• REQUIREMENT 1: Please update the Dataset excerpt lines starting at the line that contains "This screenshot has height=980, width=1231." and stopping after the end of the Dataset excerpt, replacing "charging time" with "battery life" and leaving everything else unchanged.

• EXCERPT PROVIDED:
--- Start ---

Indexing Algorithms - IVF & Quantization · Topic 99

Search space reduction techniques

Search space reduction is the idea that, instead of comparing the query to every vector (brute force), an index limits the set of candidates. Examples: IVF restricts search to nprobe clusters; HNSW follows graph edges so only a fraction of nodes are visited; LSH only searches within matching hash buckets; tree-based indexes prune branches. The goal is to keep recall high while cutting the number of distance evaluations and thus latency and cost.

Summary

Clustering (IVF): only nprobe nearest clusters searched. Graph (HNSW): O(log n) or few hundred nodes visited. LSH: only matching hash buckets. Trees: prune branches. Compare how much each reduces candidates; tune nprobe, efSearch, etc.
See graph-based vs. cluster-based trade-offs.
Pipeline: query → index restricts candidates (IVF/HNSW/LSH/tree) → compute distances on candidate set (often quantized) → return top-k.
Often combined with quantization: reduce candidates first, then fast distance on PQ/SQ codes. Smaller search space usually means lower recall; tune to meet target.
Practical tip: compare IVF (nprobe), HNSW (efSearch), LSH (number of tables), and trees (search_k) on your data; combining IVF and PQ (IVFPQ) and tree-based indexing (Annoy) are concrete implementations.

--- End ---

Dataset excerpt

--- Start ---

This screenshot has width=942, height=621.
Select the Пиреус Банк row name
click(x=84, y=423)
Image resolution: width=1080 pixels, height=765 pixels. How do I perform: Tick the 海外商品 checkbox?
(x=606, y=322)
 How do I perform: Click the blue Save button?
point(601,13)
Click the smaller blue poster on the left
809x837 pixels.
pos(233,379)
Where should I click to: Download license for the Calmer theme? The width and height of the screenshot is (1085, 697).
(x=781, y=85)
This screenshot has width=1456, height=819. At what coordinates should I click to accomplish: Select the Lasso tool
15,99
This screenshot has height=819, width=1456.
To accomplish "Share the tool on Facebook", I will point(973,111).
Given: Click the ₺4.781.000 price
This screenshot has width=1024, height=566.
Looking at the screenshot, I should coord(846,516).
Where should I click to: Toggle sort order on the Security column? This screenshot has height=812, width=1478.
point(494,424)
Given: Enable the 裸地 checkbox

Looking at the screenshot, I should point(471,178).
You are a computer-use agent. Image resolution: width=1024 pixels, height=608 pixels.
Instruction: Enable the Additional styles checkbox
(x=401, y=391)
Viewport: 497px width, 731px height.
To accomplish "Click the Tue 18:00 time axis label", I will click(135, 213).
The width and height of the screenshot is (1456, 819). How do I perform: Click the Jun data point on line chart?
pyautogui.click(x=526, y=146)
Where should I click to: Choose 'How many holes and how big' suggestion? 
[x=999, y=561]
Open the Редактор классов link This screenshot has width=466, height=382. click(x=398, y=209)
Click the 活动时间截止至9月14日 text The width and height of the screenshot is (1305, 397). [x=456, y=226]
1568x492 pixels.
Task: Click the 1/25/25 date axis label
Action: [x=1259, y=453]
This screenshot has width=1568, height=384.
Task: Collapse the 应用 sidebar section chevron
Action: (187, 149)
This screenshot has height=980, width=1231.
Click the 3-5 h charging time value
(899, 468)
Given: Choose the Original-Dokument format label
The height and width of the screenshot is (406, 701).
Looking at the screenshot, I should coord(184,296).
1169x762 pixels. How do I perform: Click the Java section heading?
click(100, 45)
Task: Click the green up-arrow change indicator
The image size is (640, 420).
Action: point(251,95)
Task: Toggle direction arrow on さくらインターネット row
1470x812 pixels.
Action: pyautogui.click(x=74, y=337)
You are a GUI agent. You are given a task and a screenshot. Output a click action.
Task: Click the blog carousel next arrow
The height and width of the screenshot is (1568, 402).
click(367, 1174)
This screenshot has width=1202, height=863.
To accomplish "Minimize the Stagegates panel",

--- End ---

• REQUIREMENT 2: From the text on indexing algorithms, copy the passage starting at the words "Pipeline: query →" and stopping after "are concrete implementations.".

• COMPLETE OUTPUT 1:
This screenshot has height=980, width=1231.
Click the 3-5 h battery life value
(899, 468)
Given: Choose the Original-Dokument format label
The height and width of the screenshot is (406, 701).
Looking at the screenshot, I should coord(184,296).
1169x762 pixels. How do I perform: Click the Java section heading?
click(100, 45)
Task: Click the green up-arrow change indicator
The image size is (640, 420).
Action: point(251,95)
Task: Toggle direction arrow on さくらインターネット row
1470x812 pixels.
Action: pyautogui.click(x=74, y=337)
You are a GUI agent. You are given a task and a screenshot. Output a click action.
Task: Click the blog carousel next arrow
The height and width of the screenshot is (1568, 402).
click(367, 1174)
This screenshot has width=1202, height=863.
To accomplish "Minimize the Stagegates panel",

• COMPLETE OUTPUT 2:
Pipeline: query → index restricts candidates (IVF/HNSW/LSH/tree) → compute distances on candidate set (often quantized) → return top-k.
Often combined with quantization: reduce candidates first, then fast distance on PQ/SQ codes. Smaller search space usually means lower recall; tune to meet target.
Practical tip: compare IVF (nprobe), HNSW (efSearch), LSH (number of tables), and trees (search_k) on your data; combining IVF and PQ (IVFPQ) and tree-based indexing (Annoy) are concrete implementations.